SL mounts marathon relief effort with foreign help Wednesday, December 29 2004 18:53 Hrs (IST) - World Time -
Colombo:
Sri Lanka battled to deliver relief to over a million survivors of the Tsunami disaster today (Dec 29, 2004), enlisting its military and public service and hundreds of foreign rescue workers for reinforcement.
As conflicting figures of the toll after Sunday's disaster being reported, Commissioner General of Essential Services Tilak Ranavirajah said the priority was to provide essential items to survivors being housed in makeshift camps.
"The priority is to get the supplies to the people in most need. We have the entire public service and the military on this job," Ranavirajah said.
The Disaster Management Unit (DMU) at the President's office said at least 17,800 people were killed when the waves smashed into the island's coastal belt, prompting President Chandrika Kumaratunga to issue an immediate appeal for international help. The military released slightly lower figure of 15,508 dead, including 61 of its own personnel.

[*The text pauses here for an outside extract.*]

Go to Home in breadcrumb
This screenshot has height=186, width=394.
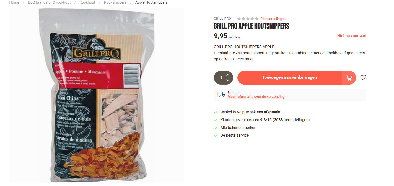14,2
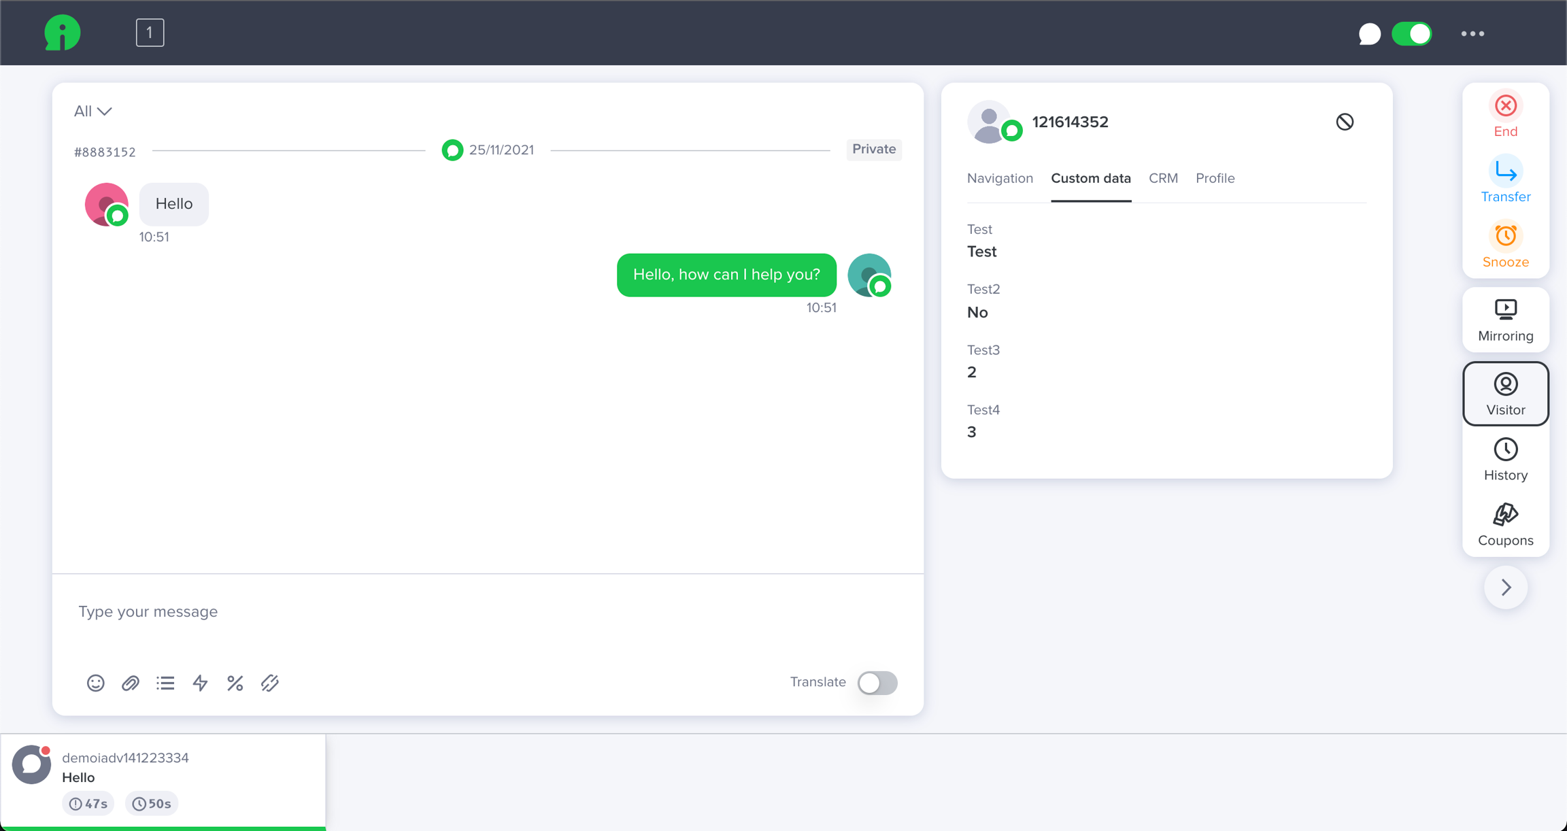Expand the All filter dropdown

92,111
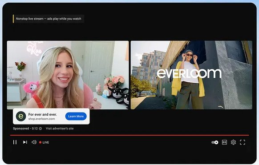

Aid teams from India, Japan, China and France were already in the worst-hit areas along the Eastern and Southern coasts where mass burials of decomposing bodies were in progress while the homeless were being cared for.
Foreign doctors had set up field hospitals and were treating the wounded as local hospitals were trying to deal with piles of putrefying corpses.
Relief convoys organised by foreign aid agencies and the private sector fanned out from Colombo to affected regions, including the rebel-held North and East of the island.
Authorities said food, drinking water, clothes and medicines were urgently needed to be sent to the displaced sheltering in temples, churches and schools.